Carry over the part of the material that opens with the line containing "You are a GUI" and closes with the line containing "tap(541, 319)", both lines included and the requests kept, adding -46 to every coordinate in the answers. Leave the pictures out.

## DATA SHOWN
[Start]

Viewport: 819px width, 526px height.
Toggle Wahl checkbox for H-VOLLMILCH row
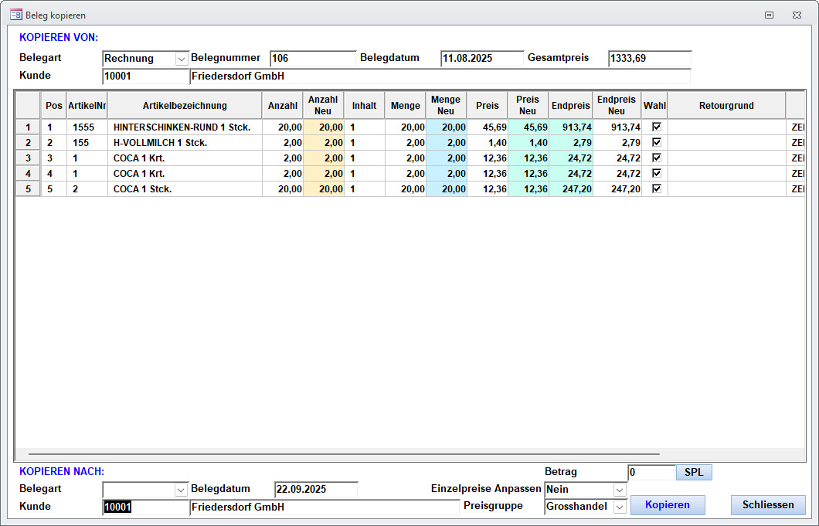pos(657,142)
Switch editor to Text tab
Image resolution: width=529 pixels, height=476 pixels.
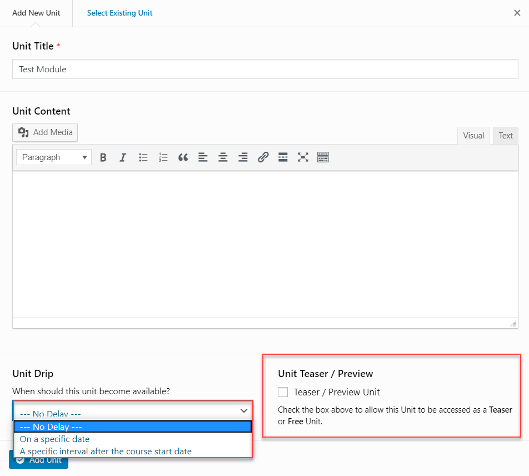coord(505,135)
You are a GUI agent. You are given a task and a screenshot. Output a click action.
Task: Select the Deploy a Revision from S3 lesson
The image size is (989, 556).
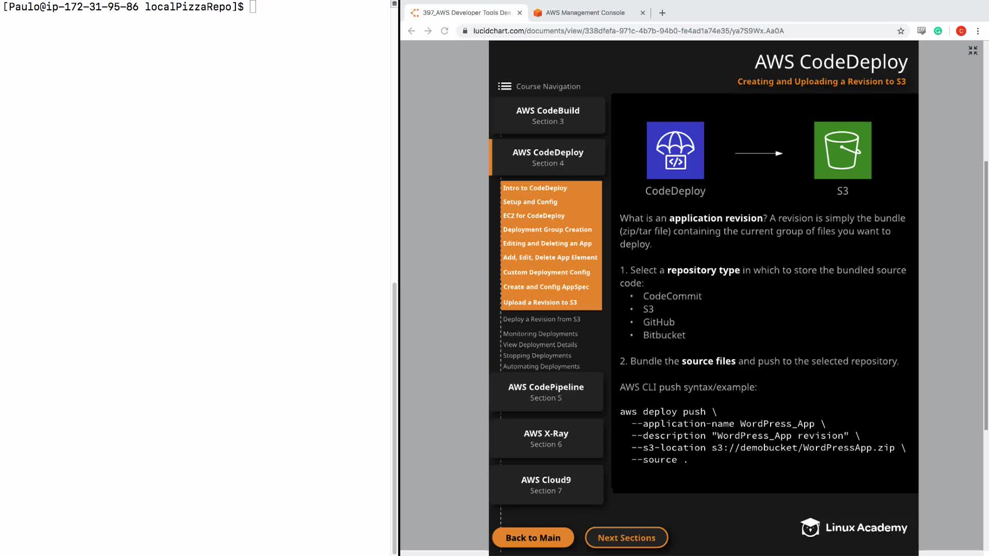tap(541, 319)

[End]
[Start]

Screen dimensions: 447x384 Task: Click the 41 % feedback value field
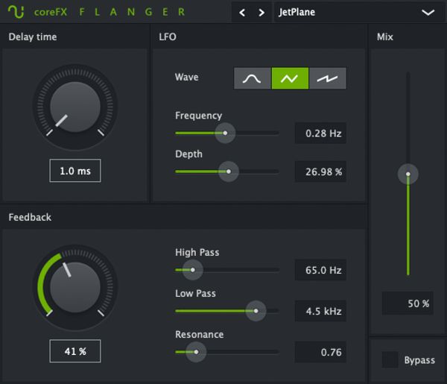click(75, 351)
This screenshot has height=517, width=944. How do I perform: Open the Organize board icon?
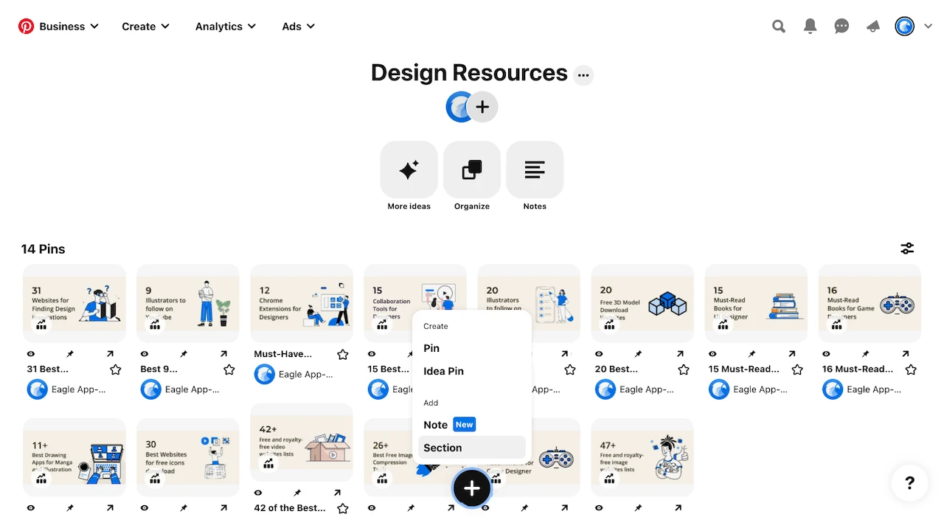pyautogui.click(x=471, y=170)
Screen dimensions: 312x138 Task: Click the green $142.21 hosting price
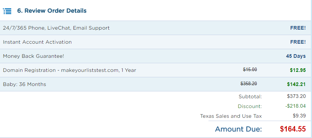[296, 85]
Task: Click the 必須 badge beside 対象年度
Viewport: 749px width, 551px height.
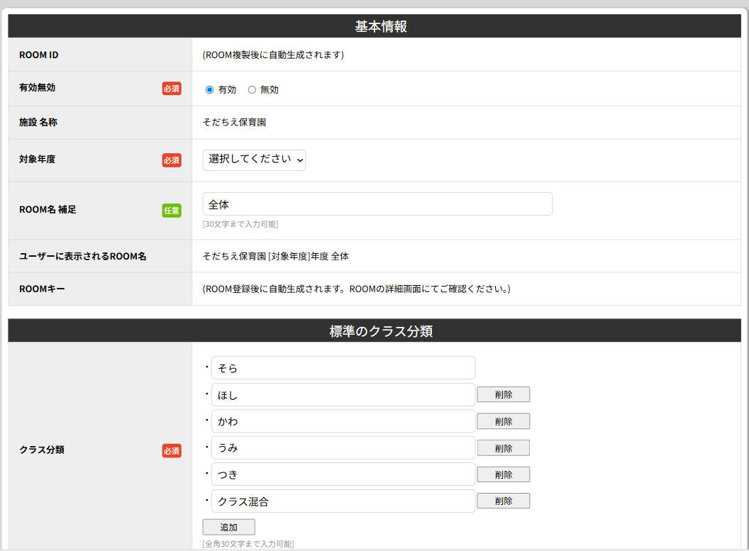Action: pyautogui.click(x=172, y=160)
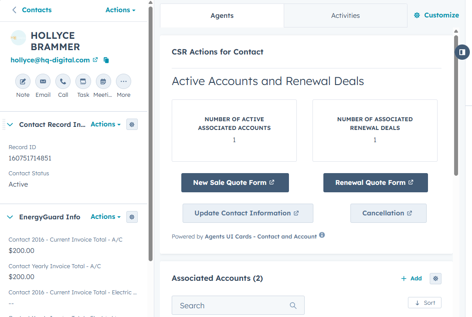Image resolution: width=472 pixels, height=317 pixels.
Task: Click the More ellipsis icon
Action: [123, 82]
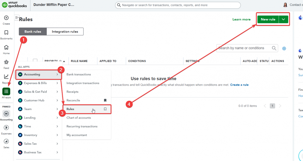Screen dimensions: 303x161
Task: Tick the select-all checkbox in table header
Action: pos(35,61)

[End]

## RESPONSE TO THE EXERCISE
You are a GUI agent. You are given a task and a screenshot. Output a click action.
Task: Select the Deploy a Revision from S3 lesson
The image size is (989, 556).
tap(495, 273)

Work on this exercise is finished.